Énoncé: Recopiez toute la liste qui suit, mot pour mot.
━━━━━ Données
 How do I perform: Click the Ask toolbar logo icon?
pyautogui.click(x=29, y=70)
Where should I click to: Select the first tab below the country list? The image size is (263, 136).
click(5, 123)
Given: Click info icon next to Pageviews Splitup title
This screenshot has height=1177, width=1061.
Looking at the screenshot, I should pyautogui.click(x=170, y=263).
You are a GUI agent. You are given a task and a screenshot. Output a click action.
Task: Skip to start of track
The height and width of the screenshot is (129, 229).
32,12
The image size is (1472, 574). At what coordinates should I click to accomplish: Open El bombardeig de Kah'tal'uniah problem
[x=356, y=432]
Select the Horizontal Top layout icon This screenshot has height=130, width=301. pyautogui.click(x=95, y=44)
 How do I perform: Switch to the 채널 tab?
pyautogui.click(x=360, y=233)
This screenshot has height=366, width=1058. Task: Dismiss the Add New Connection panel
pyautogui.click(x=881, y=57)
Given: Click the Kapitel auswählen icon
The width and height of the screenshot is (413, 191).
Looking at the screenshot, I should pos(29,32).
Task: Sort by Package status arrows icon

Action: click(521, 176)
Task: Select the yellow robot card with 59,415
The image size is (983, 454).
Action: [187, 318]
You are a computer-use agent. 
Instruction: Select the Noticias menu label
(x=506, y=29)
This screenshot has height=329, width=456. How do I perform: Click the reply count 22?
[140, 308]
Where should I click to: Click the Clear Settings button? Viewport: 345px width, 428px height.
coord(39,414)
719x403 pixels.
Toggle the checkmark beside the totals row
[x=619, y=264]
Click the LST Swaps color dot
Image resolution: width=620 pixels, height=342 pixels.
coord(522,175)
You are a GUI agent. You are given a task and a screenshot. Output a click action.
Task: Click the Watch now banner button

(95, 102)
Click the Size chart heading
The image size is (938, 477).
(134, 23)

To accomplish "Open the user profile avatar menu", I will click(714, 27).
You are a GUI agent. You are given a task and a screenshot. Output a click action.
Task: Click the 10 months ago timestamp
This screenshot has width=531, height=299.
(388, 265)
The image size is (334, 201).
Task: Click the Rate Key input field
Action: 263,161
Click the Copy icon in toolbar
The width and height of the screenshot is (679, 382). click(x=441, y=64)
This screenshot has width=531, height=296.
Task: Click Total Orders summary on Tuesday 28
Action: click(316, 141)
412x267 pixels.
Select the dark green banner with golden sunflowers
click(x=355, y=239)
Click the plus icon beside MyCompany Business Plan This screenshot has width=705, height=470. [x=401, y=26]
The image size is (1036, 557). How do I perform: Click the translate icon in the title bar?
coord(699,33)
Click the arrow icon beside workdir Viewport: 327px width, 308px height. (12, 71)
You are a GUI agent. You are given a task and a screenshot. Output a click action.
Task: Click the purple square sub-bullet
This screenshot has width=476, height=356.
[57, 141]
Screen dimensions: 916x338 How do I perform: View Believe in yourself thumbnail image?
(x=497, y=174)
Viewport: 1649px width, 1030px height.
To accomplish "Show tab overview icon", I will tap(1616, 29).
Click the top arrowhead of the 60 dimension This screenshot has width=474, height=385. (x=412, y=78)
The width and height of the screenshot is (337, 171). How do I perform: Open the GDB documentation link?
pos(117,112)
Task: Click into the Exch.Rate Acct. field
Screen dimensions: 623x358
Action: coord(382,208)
━━━━━━━━━━
Résultat attendu:
 How do I perform: Click the Ask toolbar logo icon?
pyautogui.click(x=29, y=70)
Where should I click to: Select the first tab below the country list? The image size is (263, 136).
click(5, 123)
Given: Click info icon next to Pageviews Splitup title
This screenshot has height=1177, width=1061.
Looking at the screenshot, I should pyautogui.click(x=170, y=263).
You are a GUI agent. You are given a task and a screenshot. Output a click action.
Task: Skip to start of track
The height and width of the screenshot is (129, 229).
32,12
The image size is (1472, 574). At what coordinates should I click to accomplish: Open El bombardeig de Kah'tal'uniah problem
[x=356, y=432]
Select the Horizontal Top layout icon This screenshot has height=130, width=301. pyautogui.click(x=95, y=44)
 How do I perform: Switch to the 채널 tab?
pyautogui.click(x=360, y=233)
This screenshot has height=366, width=1058. Task: Dismiss the Add New Connection panel
pyautogui.click(x=881, y=57)
Given: Click the Kapitel auswählen icon
The width and height of the screenshot is (413, 191).
Looking at the screenshot, I should pos(29,32).
Task: Sort by Package status arrows icon

Action: click(521, 176)
Task: Select the yellow robot card with 59,415
The image size is (983, 454).
Action: [187, 318]
You are a computer-use agent. 
Instruction: Select the Noticias menu label
(x=506, y=29)
This screenshot has height=329, width=456. How do I perform: Click the reply count 22?
[140, 308]
Where should I click to: Click the Clear Settings button? Viewport: 345px width, 428px height.
coord(39,414)
719x403 pixels.
Toggle the checkmark beside the totals row
[x=619, y=264]
Click the LST Swaps color dot
Image resolution: width=620 pixels, height=342 pixels.
coord(522,175)
You are a GUI agent. You are given a task and a screenshot. Output a click action.
Task: Click the Watch now banner button

(95, 102)
Click the Size chart heading
The image size is (938, 477).
(134, 23)

To accomplish "Open the user profile avatar menu", I will click(714, 27).
You are a GUI agent. You are given a task and a screenshot. Output a click action.
Task: Click the 10 months ago timestamp
This screenshot has width=531, height=299.
(388, 265)
The image size is (334, 201).
Task: Click the Rate Key input field
Action: 263,161
Click the Copy icon in toolbar
The width and height of the screenshot is (679, 382). click(x=441, y=64)
This screenshot has width=531, height=296.
Task: Click Total Orders summary on Tuesday 28
Action: click(316, 141)
412x267 pixels.
Select the dark green banner with golden sunflowers
click(x=355, y=239)
Click the plus icon beside MyCompany Business Plan This screenshot has width=705, height=470. [x=401, y=26]
The image size is (1036, 557). How do I perform: Click the translate icon in the title bar?
coord(699,33)
Click the arrow icon beside workdir Viewport: 327px width, 308px height. (12, 71)
You are a GUI agent. You are given a task and a screenshot. Output a click action.
Task: Click the purple square sub-bullet
This screenshot has width=476, height=356.
[57, 141]
Screen dimensions: 916x338 How do I perform: View Believe in yourself thumbnail image?
(x=497, y=174)
Viewport: 1649px width, 1030px height.
To accomplish "Show tab overview icon", I will tap(1616, 29).
Click the top arrowhead of the 60 dimension This screenshot has width=474, height=385. (x=412, y=78)
The width and height of the screenshot is (337, 171). How do I perform: Open the GDB documentation link?
pos(117,112)
Task: Click into the Exch.Rate Acct. field
Screen dimensions: 623x358
Action: coord(382,208)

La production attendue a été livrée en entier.